• **Exercise passage**

The bad news is,  Sweet Sam has been eligible for this payment ever since turning 16 - except NO ONE  thought fit to tell us.

Yes, I am as mad as hell.  Know why?  On his 16th birthday all of his transport services were completely withdrawn.  Unlike most 16yr olds, Sam needs escorting to and from wherever he needs to be (his various social clubs and to his part-time college placement)  requiring a responsible adult with him at all times.  He's far too vulnerable to hop on public transport, be trusted to cross a road, or to be left unattended even inside, never mind outside of the home.

Couple that with a dad who works most of his time based off the island, and with two younger siblings whom (quite rightly) also require ferrying around to their various after school activities, I have been repeatedly asking and asking for some form of assistance to help me with Sweet Sam's frequent transport needs.  Each and every time I've been told the buck rests firmly in my corner now, and I must drive him everywhere.

• **Activities**
1. In the passage about Sam, swap "transport" for "travel" and write out the part starting at "Yes, I am as" and ending at "drive him everywhere.".
2. Answer these questions from the passage about Sam:
(a) What happened to Sam's transport services on his 16th birthday?
(b) Where is Sam's dad based for most of his working time?
(c) How many younger siblings does Sam have?
3. According to the passage about Sam, why must a responsible adult be with Sam at all times? Answer in one to three sentences.

• **Data segment**
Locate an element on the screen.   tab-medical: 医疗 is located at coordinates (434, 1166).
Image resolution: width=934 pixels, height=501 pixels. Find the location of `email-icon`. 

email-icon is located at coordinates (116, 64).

• **Answers to the tasks**
1.
Yes, I am as mad as hell.  Know why?  On his 16th birthday all of his travel services were completely withdrawn.  Unlike most 16yr olds, Sam needs escorting to and from wherever he needs to be (his various social clubs and to his part-time college placement)  requiring a responsible adult with him at all times.  He's far too vulnerable to hop on public travel, be trusted to cross a road, or to be left unattended even inside, never mind outside of the home.

Couple that with a dad who works most of his time based off the island, and with two younger siblings whom (quite rightly) also require ferrying around to their various after school activities, I have been repeatedly asking and asking for some form of assistance to help me with Sweet Sam's frequent travel needs.  Each and every time I've been told the buck rests firmly in my corner now, and I must drive him everywhere.

2.
(a) They were all completely withdrawn.
(b) Off the island.
(c) Two.

3. Sam is too vulnerable to use public transport or to be trusted to cross a road. He also can't be left alone, even inside the home.